Whilst training for last year’s London marathon, I found myself out training in some pretty adverse weather conditions and was quite literally freezing my nuts off! So, in order to combat the cold, I decided to face my fears and purchase my first pair of running tights.
Having previously only ever ran in shorts, I found the transition slightly daunting but when they arrived in the post (I hadn’t embraced the concept enough to brave a real shop) – I thought what the hell let’s give them ago. So off I went one dark morning run wearing my new running tights and, to be honest, I found them of great benefit; my legs were no longer chilly and they were strangely comfortable.
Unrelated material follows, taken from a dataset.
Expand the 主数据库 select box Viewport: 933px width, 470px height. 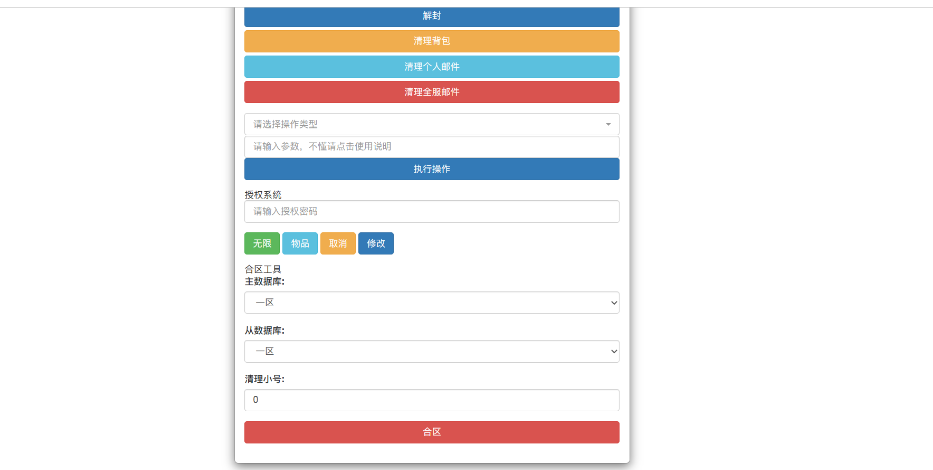pyautogui.click(x=431, y=302)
Now, solo runs in tights under the cover of darkness is one thing but a group training run with some old university friends is another matter altogether. However, I was now accustomed to the tights and convinced myself that their benefits outweighed the verbal onslaught that I knew was to come. I pulled on my tights and off I went…Well what can I say except that my friends didn’t disappoint me in their reaction. In fact thanks to the wonders of camera phones, even my non-running friends now had pictures of me and the jokes were flying thick and fast. But undeterred I carried on wearing my tights. I was committed to the cause and haven’t ever really been one to let other people opinions affect me. Despite providing fodder for many jokes, the tights remained and the returns were great; not only were my legs warm, my muscles were benefiting too as I was picking up fewer injuries. This only heightened my determination to carry on using my new found kit, and the jokes? – Well as my race times improved, the laughter was becoming quieter!
A year on and I wouldn’t be without my running tights. In fact they’re one of my most used bits of running kit (other than trainers). Ok I still get laughed at by friends, and yes people do shout abusive comments to me when running in the street – all usually very original such as ‘tights boy’ and ‘where can I get a pair’. But the long and short of it is that I’ve made up my mind about the benefits of these apparently silly looking tights and have to say that they are here to stay!
For me this draws comparison to other elements of life; do I make remarks about the pink shirted guy in the office? No, I leave him alone with no comment. Each to their own, that’s what I say. He has the courage of his convictions and quite clearly has not succumbed to peer group pressure – even if he has dodgy gear! And that’s how I like to think about me and my tights.
Should men wear tights? Even in this politically correct climate the answer is only if they have the ability to laugh at themselves – because most likely everyone else will be!